(À faire):
a - Relevez dans le texte sur les toiles de Krohg tous les titres d'œuvres présentés sous la forme « titre, année, huile sur toile ».
b - Poursuivez le texte sur les toiles de Krohg à la suite de sa dernière phrase.

(Texte fourni):
•••••

Jeune fille malade, 1881, huile sur toile
La sobriété de la scène place l'événement hors du temps tandis qu'une rose fanée suggère la fin inéluctable. Avec une grande intensité psychologique, Krohg évoque certainement dans cette toile le souvenir de la perte de sa sœur Nana en 1868.
Socialistes, 1888, huile sur toile
Madeleine, 1883, huile sur toile
Dans un cadrage resserré, Krohg représente une jeune femme en chemise de nuit, assise sur un lit en fer dans un décor dépouillé. Inclinée en avant, la tête reposant sur sa main gauche, elle se cache les yeux, peut-être parce qu'ils sont remplis de larmes, ou pour ne pas se voir dans le petit miroir qu'elle tient. Cette scène semble suggérer que le personnage a honte d'elle-même. La palette de gris et de verts renforce l'atmosphère de désespoir. L'œuvre a été admirée lors de l'Exposition nordique de Copenhague en 1883.
Garçon de courses buvant du café, 1885, huile sur toile
Aube, 1880, huile sur toile
La Couturière, 1881, huile sur toile
Fatiguée, 1885, huile sur toile
La série de tableaux de couturières, réalisés entre 1879 et 1885, sont des préludes à l'œuvre majeure de Krohg, Albertine. Dans le roman, la jeune fille n'exerce pas ce métier par hasard : on considérait alors, statistiques à l'appui, que la situation très précaire des couturières constituait une première étape vers la prostitution.

•••••

(Entrées de position cible)
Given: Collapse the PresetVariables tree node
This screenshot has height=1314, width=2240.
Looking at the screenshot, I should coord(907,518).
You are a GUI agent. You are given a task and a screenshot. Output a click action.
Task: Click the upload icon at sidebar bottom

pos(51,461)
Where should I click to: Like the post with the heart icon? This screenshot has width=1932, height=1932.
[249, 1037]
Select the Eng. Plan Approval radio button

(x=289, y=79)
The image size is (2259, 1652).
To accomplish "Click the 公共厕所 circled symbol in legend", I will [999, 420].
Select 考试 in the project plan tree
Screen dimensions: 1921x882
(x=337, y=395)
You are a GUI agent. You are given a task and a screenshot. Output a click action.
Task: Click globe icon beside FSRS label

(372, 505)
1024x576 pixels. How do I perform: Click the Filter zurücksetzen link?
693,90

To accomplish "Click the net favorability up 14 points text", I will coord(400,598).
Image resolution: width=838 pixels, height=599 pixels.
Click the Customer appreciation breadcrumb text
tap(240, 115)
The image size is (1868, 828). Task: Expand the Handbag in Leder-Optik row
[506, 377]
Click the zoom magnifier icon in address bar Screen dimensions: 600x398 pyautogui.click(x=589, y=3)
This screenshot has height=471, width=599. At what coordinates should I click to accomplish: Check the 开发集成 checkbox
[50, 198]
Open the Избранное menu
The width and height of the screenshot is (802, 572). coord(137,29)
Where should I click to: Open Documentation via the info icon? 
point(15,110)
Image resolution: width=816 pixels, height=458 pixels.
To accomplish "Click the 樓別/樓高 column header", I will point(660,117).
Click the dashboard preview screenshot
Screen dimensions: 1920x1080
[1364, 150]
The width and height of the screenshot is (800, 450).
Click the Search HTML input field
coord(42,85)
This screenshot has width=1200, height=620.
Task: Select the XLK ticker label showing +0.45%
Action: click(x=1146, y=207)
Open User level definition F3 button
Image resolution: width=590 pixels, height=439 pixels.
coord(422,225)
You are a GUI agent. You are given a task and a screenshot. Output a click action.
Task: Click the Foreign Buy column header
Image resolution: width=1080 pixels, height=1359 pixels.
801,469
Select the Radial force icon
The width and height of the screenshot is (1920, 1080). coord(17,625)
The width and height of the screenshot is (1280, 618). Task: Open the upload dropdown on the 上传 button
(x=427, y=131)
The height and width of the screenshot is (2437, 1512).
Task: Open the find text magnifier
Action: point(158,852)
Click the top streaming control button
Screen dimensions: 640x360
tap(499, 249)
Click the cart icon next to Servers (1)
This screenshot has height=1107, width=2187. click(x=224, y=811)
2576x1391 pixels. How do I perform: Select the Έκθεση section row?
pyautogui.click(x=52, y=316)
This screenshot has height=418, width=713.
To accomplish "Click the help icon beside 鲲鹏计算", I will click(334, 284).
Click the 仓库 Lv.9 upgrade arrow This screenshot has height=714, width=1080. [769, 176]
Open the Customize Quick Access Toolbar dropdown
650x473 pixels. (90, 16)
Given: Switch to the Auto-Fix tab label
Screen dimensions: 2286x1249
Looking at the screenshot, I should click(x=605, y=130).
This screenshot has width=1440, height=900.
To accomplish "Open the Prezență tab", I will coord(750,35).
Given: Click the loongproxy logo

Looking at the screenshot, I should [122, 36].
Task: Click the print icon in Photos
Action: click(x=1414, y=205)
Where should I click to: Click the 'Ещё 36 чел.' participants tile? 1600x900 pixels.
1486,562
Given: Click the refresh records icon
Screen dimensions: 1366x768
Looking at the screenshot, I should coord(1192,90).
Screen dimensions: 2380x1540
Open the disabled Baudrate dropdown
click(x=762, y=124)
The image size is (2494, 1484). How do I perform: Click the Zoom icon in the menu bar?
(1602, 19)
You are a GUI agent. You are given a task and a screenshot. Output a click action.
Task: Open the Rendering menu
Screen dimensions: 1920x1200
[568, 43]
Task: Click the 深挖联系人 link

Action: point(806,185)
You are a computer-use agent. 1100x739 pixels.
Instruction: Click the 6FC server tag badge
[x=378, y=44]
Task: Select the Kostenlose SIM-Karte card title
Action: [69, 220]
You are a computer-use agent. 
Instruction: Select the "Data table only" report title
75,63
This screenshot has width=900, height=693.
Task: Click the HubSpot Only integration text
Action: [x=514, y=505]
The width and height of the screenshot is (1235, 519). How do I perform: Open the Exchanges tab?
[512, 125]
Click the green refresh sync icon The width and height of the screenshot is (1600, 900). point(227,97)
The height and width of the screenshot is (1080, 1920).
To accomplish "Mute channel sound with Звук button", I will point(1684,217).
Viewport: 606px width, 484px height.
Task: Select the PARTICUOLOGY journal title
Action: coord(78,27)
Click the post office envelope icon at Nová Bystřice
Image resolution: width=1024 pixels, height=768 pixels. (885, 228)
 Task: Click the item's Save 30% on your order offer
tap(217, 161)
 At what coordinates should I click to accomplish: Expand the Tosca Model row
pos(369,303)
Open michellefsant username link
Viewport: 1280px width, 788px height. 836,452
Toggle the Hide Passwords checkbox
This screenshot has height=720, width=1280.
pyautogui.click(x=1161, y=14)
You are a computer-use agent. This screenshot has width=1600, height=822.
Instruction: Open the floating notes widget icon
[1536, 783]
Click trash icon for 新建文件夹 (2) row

•••••

(Résultats de l'exercice):
a -
Jeune fille malade
Socialistes
Madeleine
Garçon de courses buvant du café
Aube
La Couturière
Fatiguée

b -
La dernière section de cette rétrospective s'intitule : Peindre la famille
Quand Krohg découvre Skagen, au nord du Danemark, en 1879, ce sont les habitants qui le captivent, plus encore que la nature unique et la lumière. Les Gaihede, une famille de pêcheurs qui vivent à trois générations sous le même toit, deviennent le sujet principal de ses œuvres. Krogh les peint peu au travail. Il préfère les représenter chez eux, prenant soin les uns des autres, unis dans des relations de tendresse.
Lorsqu’Oda Lasson et Christian Krohg fondent leur propre foyer à la fin des années 1880, leur peinture s’en ressent directement. Oda représente Krohg en père aimant, antithèse de la figure autoritaire et despotique que combat la Bohème. Krohg peint Oda en mère attentionnée dans des moments de grande intimité – allaitement, lecture du soir – aux antipodes de sa réputation sulfureuse.
Toutes ces scènes de famille s’inscrivent dans la continuité des grandes compositions sociales de Krohg : une peinture de la sollicitude, promouvant l’idéal d’une société capable de s’occuper de ses membres les plus vulnérables.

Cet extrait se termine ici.